Some experts refined this technique further by applying the ratio of respiratory rate (RR) to DTF to predict extubation success. The right-sided diaphragmatic RR/DTF ratio using a cut-off point at ≤ 0.81 is found to have a sensitivity of 87.7%, a specificity of 75%, and areas under the receiver operating characteristic curve (AUROC) of 0.762 for predicting successful extubation, with a p-value of 0.013 (reference #3).

#ventilators
#pulmonary
#POCUS



References:

1. Lin, H., Yao, M., Qin, Z. et al.
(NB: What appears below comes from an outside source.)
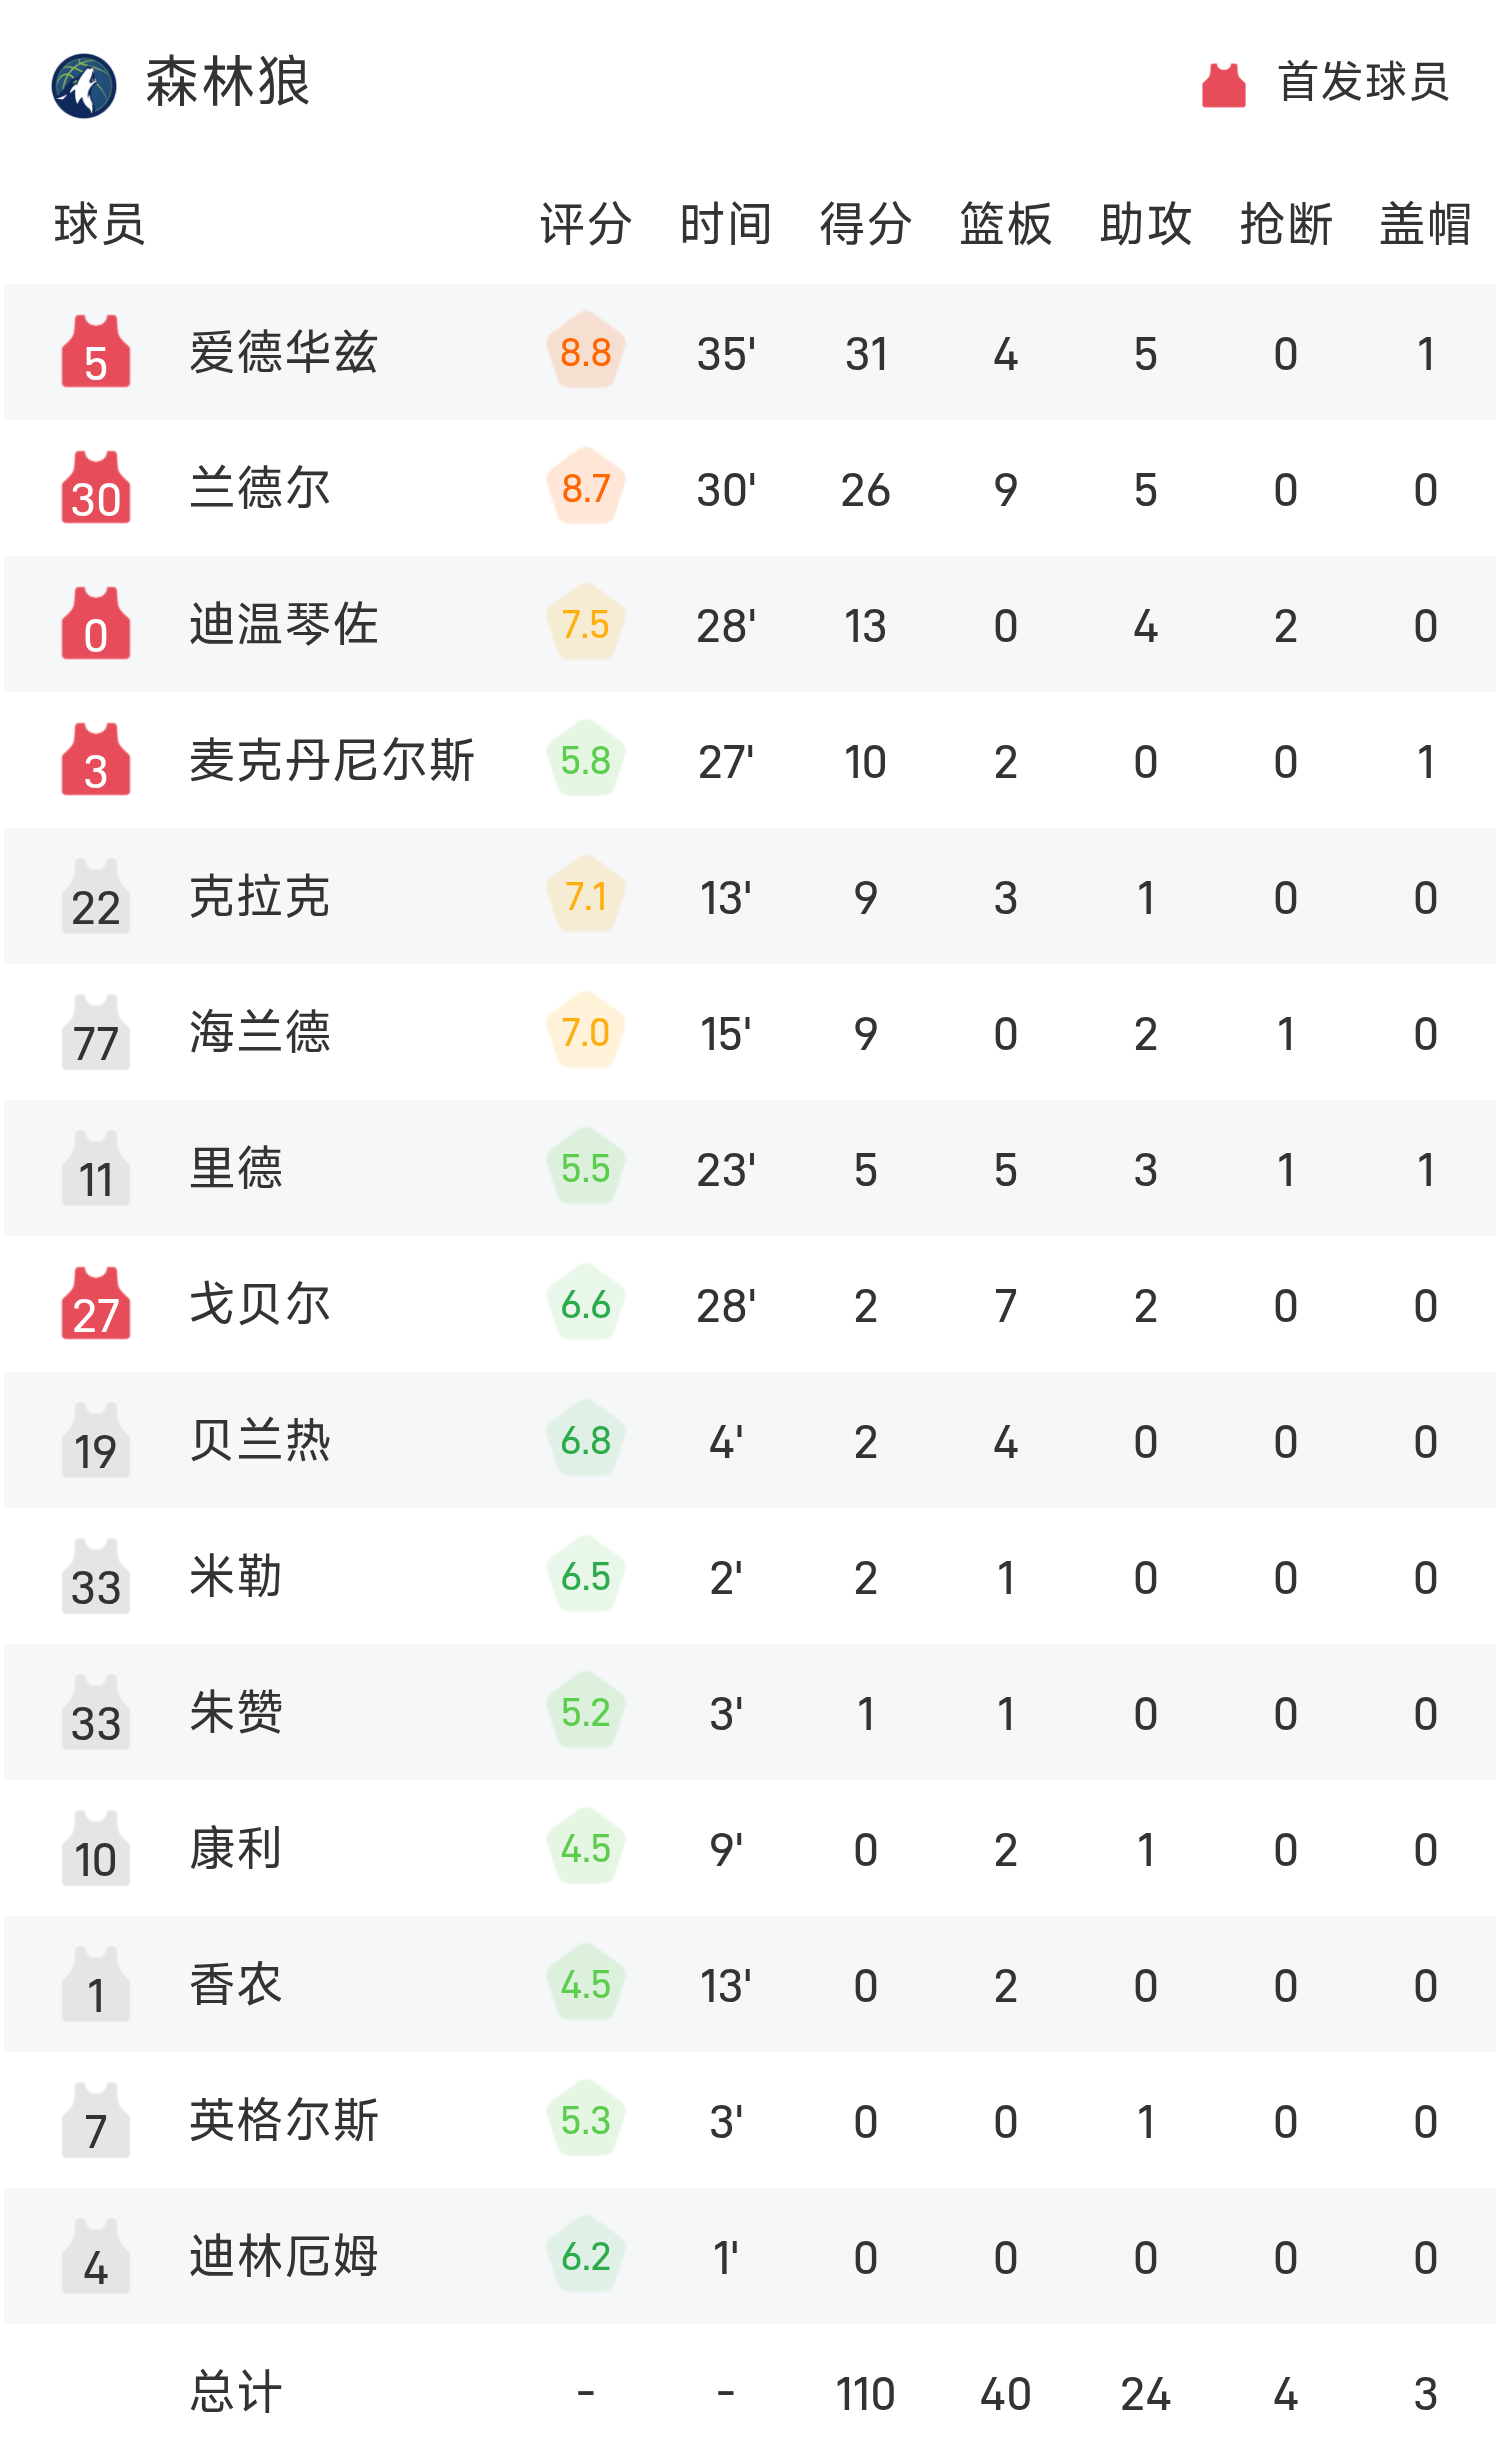This screenshot has width=1500, height=2464.
Task: Select the number 30 jersey icon for 兰德尔
Action: (96, 488)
Predictive values of ultrasonic diaphragm thickening fraction combined with integrative weaning index in weaning patients with mechanical ventilation: a retrospective study. J Cardiothorac Surg 19, 66 (2024). https://doi.org/10.1186/s13019-024-02544-x

2. Parada-Gereda HM, Tibaduiza AL, Rico-Mendoza A, et al. Effectiveness of diaphragmatic ultrasound as a predictor of successful weaning from mechanical ventilation: a systematic review and meta-analysis. Crit Care 2023; 27:174.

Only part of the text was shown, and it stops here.